Support for Businesses and Nonprofits
In addition to federal assistance, a proposed $1 million fund to be administered through the Community Business Partnership could help small businesses struggling financially and at-risk of closing.
The microloan program, if approved, would allow small businesses to apply for a maximum of $30,000 with an interest rate of 3.75 percent. To qualify for funds, businesses must have fewer than 50 employees, demonstrate financial hardship linked to COVID-19 and be based in the county.
Lee District Supervisor Rodney Lusk said that he wants to see the county diversify its commercial tax base.
“It’s imperative today as we look at the impact on small businesses,” he said at the meeting today.
Local nonprofit organizations are struggling to raise money and need help with services and support, according to Chris Leonard, the director of the county’s Department of Neighborhood and Community Services.
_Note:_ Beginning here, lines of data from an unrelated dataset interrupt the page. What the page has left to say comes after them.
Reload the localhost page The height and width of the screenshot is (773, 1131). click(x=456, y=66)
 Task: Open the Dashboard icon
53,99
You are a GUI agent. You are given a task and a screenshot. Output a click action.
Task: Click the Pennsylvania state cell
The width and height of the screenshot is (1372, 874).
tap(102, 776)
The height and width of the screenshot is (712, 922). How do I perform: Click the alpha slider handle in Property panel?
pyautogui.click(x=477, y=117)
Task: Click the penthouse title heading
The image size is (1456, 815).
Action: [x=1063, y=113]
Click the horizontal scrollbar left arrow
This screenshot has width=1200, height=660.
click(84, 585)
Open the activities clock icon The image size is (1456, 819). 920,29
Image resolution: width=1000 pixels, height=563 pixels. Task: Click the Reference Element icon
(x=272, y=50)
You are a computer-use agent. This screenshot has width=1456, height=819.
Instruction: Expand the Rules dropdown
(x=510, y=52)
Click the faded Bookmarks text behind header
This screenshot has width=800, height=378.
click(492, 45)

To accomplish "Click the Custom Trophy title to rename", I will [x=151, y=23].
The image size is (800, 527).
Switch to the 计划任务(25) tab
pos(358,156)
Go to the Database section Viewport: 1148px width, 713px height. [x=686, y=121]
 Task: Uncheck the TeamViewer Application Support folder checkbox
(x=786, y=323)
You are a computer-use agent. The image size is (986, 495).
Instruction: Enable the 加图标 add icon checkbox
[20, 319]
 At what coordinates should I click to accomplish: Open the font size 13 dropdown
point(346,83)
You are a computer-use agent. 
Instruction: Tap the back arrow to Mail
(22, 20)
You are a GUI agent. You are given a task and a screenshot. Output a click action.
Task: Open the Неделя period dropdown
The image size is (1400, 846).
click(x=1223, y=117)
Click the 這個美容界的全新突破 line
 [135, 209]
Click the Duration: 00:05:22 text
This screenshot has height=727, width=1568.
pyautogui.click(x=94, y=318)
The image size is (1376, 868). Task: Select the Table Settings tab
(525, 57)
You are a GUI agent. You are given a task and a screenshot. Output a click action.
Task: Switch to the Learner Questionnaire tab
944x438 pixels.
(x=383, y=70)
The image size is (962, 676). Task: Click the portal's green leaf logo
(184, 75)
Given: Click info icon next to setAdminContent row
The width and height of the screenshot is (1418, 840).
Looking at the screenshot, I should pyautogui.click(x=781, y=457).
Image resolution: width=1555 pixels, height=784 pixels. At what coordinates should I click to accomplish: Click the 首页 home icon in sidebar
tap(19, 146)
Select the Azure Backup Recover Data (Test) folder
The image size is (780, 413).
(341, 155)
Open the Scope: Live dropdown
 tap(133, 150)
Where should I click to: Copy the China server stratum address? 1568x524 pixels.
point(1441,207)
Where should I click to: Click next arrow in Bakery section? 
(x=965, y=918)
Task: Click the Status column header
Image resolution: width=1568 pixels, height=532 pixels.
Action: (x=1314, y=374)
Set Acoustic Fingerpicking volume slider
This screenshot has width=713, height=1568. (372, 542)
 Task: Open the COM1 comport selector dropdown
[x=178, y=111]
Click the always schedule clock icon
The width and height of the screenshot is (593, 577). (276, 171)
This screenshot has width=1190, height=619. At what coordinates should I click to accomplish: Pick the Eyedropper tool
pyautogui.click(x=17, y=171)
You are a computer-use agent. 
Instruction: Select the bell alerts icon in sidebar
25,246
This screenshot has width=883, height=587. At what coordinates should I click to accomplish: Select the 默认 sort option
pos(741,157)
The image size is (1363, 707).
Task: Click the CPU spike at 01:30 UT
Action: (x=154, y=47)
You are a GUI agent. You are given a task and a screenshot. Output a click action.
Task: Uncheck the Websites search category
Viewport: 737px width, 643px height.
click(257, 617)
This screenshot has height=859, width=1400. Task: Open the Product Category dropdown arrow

More individuals are calling the department for help with unemployment, low income and financial strife.
A recent survey of local nonprofit organizations found that most organizations are seeing more requests for food, health, hygiene and financial assistance, Leonard said. Youth programming and transportation are most likely to see major reductions.
He hopes to create a program to offer financial assistance and food for individuals most in need, targeted especially for local residents making 200 percent of the area median income. Support would be provided through the county’s existing network of community-based organizations.
County officials noted that the initiatives, programs and funding will shift as the COVID-19 outbreak continues to unfold.
“We’re going to have to evolve this as we go,” Lennard said.
Next Steps For the Budget
Once the revised budget is ready by April 7, residents can expect opportunities to testify April 14-16.
Joseph Mondoro, the county’s chief financial officer, said that the meeting today that people will be able to testify via video, phone, online forms and even in-person. Although Chairman Jeff McKay said that he would like people to only come in-person as a last resort.
McKay added that quarterly reviews, which the county already does, will will be “much more robust” for the FY 2021 budget.
Much of the discussion between the supervisors today involved ideas they had for where to cut or boost up the new budget, including suggestions from Mason District Supervisor Penny Gross to “keep first responders in mind” and Springfield District Supervisor Pat Herrity to delay funding the body camera program for the police department.
At the end of the meeting, McKay said there will be “shared pain” in the new budget, noting that cuts should not focus on one area.
McKay said that one of his top priorities is to keep on the county’s employees.
“We want to protect our employees,” he said.